Heavier fuel prices, coupled with the weak currency, translate to higher import prices, which adds inflationary pressure on the economy.
"If the won-dollar exchange rate continues to remain at 1,430 per dollar range, this is expected to push up consumer prices by 0.05 percentage points [in 2025]," said Bank of Korea (BOK) Gov. Rhee Chang-yong on Dec. 18, 2024.
Forex jitters may deter rate cuts
With the foreign exchange volatility rising even further, the BOK is expected to keep its base rate unchanged in the upcoming rate-setting meeting slated for Thursday.
But market participants are not ruling out the possibility of yet another 25-basis-point reduction either, after the central bank surprised the market with a rare back-to-back reduction to 3 percent in November, prioritizing growth over the weakening currency.
Sixty percent of bond experts, including analysts, expect the BOK’s Monetary Policy Board to hold the rate steady, according to a survey by the Korea Financial Investment Association (Kofia) released Tuesday. This marked a decline from the 83 percent of respondents with the same prediction ahead of the previous rate-setting meeting in November.

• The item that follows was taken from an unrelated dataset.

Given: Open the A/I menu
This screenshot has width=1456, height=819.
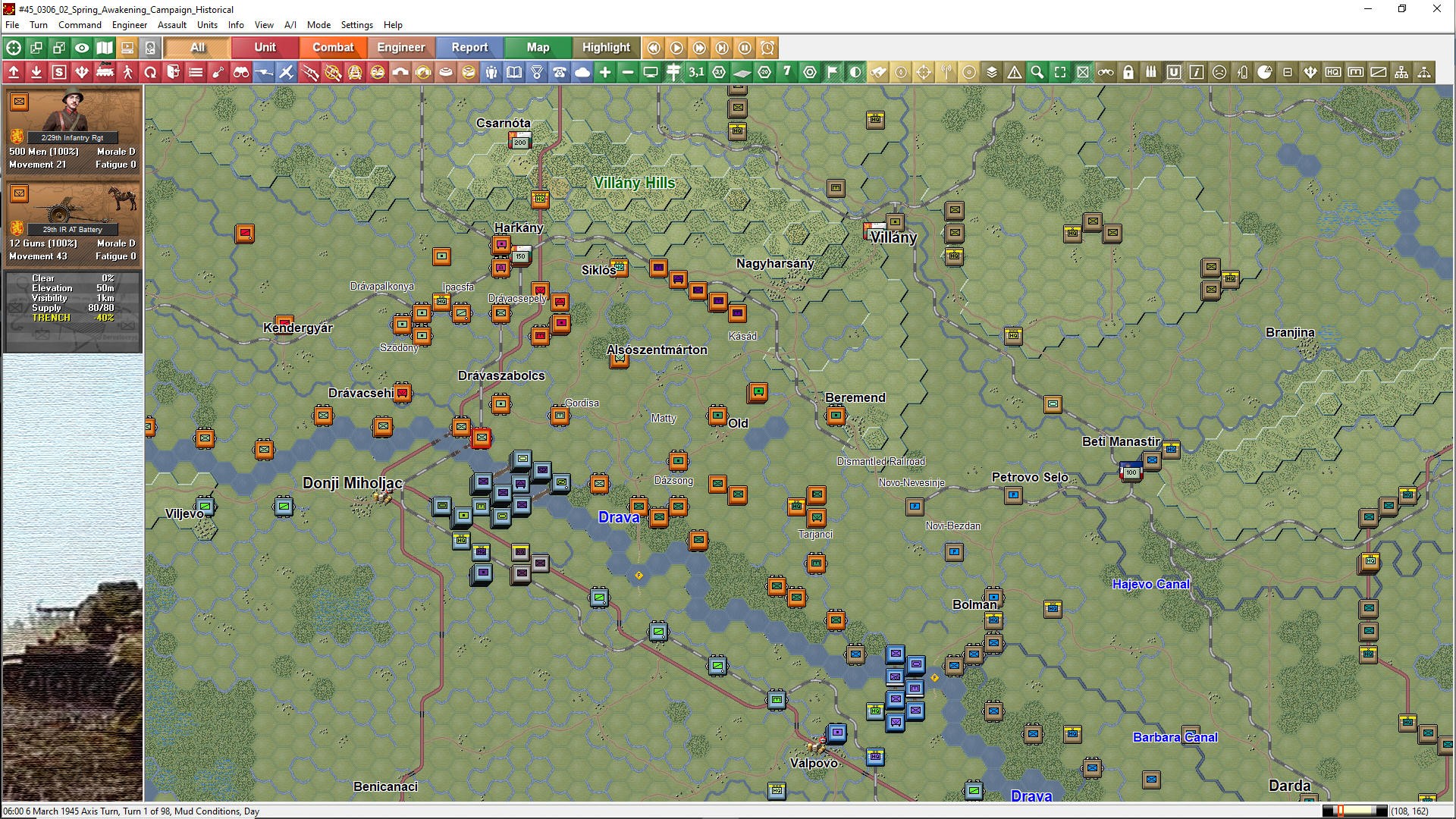Looking at the screenshot, I should tap(290, 25).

The remaining 40 percent forecast a 25-basis-point rate cut in January.
While concerns of a slowing economy persist with sluggish domestic demand, the volatile foreign exchange market remains the biggest challenge for the central bank in reducing its base rate to boost growth, especially with stronger-than-expected U.S. job growth in December.
"Now seems to be the time to prioritize the foreign exchange market situation, and considering the changes that occurred over the past week, we believe it would be difficult for the BOK to reduce its base rate in January," said Cho Yong-gu, an analyst at Shinyoung Securities.
"Though the BOK has remained more passive than expected in its currency intervention, it is unlikely to accept a won-dollar rate of 1,500 per dollar."